PROBLEM DETAILS - The response must consist of all the entries, duplicated without alteration.

[Records drawn from a dataset]
* * * * * * * * *
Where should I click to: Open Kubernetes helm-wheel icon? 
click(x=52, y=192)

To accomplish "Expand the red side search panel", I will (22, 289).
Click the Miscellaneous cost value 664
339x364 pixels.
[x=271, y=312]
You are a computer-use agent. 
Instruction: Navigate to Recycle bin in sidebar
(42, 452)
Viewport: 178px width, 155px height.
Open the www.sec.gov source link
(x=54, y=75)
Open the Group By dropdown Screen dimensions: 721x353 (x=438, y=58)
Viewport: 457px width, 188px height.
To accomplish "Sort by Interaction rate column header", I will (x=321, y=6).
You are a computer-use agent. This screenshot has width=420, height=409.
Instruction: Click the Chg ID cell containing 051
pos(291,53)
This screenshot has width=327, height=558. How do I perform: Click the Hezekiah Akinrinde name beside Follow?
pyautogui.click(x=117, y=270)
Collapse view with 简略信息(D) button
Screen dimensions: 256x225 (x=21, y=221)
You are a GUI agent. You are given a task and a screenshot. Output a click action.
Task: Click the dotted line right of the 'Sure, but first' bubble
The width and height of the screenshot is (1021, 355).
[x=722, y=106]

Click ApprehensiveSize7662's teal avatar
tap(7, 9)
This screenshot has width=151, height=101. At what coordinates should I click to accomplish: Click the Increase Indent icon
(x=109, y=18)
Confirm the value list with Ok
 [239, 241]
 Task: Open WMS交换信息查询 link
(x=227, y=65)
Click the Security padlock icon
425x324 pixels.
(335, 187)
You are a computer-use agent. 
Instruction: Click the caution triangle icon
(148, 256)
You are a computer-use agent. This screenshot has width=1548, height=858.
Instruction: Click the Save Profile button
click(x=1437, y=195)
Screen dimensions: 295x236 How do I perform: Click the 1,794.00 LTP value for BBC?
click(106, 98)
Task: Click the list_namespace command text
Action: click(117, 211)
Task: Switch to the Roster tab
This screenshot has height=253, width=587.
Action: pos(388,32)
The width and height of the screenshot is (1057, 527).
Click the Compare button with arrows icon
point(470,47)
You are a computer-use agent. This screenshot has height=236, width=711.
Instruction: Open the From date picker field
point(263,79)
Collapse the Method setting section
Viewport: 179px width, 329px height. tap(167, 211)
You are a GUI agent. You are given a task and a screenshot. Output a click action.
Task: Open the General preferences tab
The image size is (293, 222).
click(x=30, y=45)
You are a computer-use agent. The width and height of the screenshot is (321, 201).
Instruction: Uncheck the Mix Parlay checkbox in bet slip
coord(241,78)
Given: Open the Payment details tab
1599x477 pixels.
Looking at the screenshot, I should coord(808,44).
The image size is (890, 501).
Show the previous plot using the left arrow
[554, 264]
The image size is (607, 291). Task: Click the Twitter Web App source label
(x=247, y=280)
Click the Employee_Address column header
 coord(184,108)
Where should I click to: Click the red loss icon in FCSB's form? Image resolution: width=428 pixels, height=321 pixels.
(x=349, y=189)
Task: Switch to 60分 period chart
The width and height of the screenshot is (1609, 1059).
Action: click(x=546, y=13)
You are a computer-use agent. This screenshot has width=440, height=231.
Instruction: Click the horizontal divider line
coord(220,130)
* * * * * * * * *
OUTPUT OF THE EXERCISE -
Where should I click to: Open Kubernetes helm-wheel icon? 
click(x=52, y=192)

To accomplish "Expand the red side search panel", I will (22, 289).
Click the Miscellaneous cost value 664
339x364 pixels.
[x=271, y=312]
You are a computer-use agent. 
Instruction: Navigate to Recycle bin in sidebar
(42, 452)
Viewport: 178px width, 155px height.
Open the www.sec.gov source link
(x=54, y=75)
Open the Group By dropdown Screen dimensions: 721x353 (x=438, y=58)
Viewport: 457px width, 188px height.
To accomplish "Sort by Interaction rate column header", I will (x=321, y=6).
You are a computer-use agent. This screenshot has width=420, height=409.
Instruction: Click the Chg ID cell containing 051
pos(291,53)
This screenshot has width=327, height=558. How do I perform: Click the Hezekiah Akinrinde name beside Follow?
pyautogui.click(x=117, y=270)
Collapse view with 简略信息(D) button
Screen dimensions: 256x225 (x=21, y=221)
You are a GUI agent. You are given a task and a screenshot. Output a click action.
Task: Click the dotted line right of the 'Sure, but first' bubble
The width and height of the screenshot is (1021, 355).
[x=722, y=106]

Click ApprehensiveSize7662's teal avatar
tap(7, 9)
This screenshot has width=151, height=101. At what coordinates should I click to accomplish: Click the Increase Indent icon
(x=109, y=18)
Confirm the value list with Ok
 [239, 241]
 Task: Open WMS交换信息查询 link
(x=227, y=65)
Click the Security padlock icon
425x324 pixels.
(335, 187)
You are a computer-use agent. 
Instruction: Click the caution triangle icon
(148, 256)
You are a computer-use agent. This screenshot has width=1548, height=858.
Instruction: Click the Save Profile button
click(x=1437, y=195)
Screen dimensions: 295x236 How do I perform: Click the 1,794.00 LTP value for BBC?
click(106, 98)
Task: Click the list_namespace command text
Action: click(117, 211)
Task: Switch to the Roster tab
This screenshot has height=253, width=587.
Action: pos(388,32)
The width and height of the screenshot is (1057, 527).
Click the Compare button with arrows icon
point(470,47)
You are a computer-use agent. This screenshot has height=236, width=711.
Instruction: Open the From date picker field
point(263,79)
Collapse the Method setting section
Viewport: 179px width, 329px height. tap(167, 211)
You are a GUI agent. You are given a task and a screenshot. Output a click action.
Task: Open the General preferences tab
The image size is (293, 222).
click(x=30, y=45)
You are a computer-use agent. The width and height of the screenshot is (321, 201).
Instruction: Uncheck the Mix Parlay checkbox in bet slip
coord(241,78)
Given: Open the Payment details tab
1599x477 pixels.
Looking at the screenshot, I should coord(808,44).
The image size is (890, 501).
Show the previous plot using the left arrow
[554, 264]
The image size is (607, 291). Task: Click the Twitter Web App source label
(x=247, y=280)
Click the Employee_Address column header
 coord(184,108)
Where should I click to: Click the red loss icon in FCSB's form? Image resolution: width=428 pixels, height=321 pixels.
(x=349, y=189)
Task: Switch to 60分 period chart
The width and height of the screenshot is (1609, 1059).
Action: click(x=546, y=13)
You are a computer-use agent. This screenshot has width=440, height=231.
Instruction: Click the horizontal divider line
coord(220,130)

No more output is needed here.